=== Task material ===
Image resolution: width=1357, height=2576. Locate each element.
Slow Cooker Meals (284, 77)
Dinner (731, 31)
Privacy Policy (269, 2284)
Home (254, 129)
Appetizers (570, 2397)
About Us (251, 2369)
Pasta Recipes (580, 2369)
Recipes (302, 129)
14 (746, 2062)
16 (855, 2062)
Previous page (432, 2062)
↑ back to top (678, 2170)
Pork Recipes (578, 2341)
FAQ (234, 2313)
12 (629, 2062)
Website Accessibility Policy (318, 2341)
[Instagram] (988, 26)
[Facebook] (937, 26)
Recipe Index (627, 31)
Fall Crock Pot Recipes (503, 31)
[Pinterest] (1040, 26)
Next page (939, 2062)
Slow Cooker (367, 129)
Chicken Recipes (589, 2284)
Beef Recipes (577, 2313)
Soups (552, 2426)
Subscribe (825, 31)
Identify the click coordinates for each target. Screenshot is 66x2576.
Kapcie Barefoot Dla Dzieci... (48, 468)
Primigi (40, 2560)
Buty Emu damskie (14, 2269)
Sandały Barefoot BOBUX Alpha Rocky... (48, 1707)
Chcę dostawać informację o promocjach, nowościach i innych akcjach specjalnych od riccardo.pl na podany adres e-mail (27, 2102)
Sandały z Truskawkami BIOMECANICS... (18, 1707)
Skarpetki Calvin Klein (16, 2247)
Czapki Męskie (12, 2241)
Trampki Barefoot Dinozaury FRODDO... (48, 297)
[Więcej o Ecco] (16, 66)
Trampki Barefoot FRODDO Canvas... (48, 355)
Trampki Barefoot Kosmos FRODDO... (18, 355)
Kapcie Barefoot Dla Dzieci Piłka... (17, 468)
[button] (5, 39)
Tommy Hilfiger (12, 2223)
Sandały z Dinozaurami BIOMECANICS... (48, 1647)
===
Pull each line that includes the word "Dzieci" out of the material above.

Kapcie Barefoot Dla Dzieci... (48, 468)
Kapcie Barefoot Dla Dzieci Piłka... (17, 468)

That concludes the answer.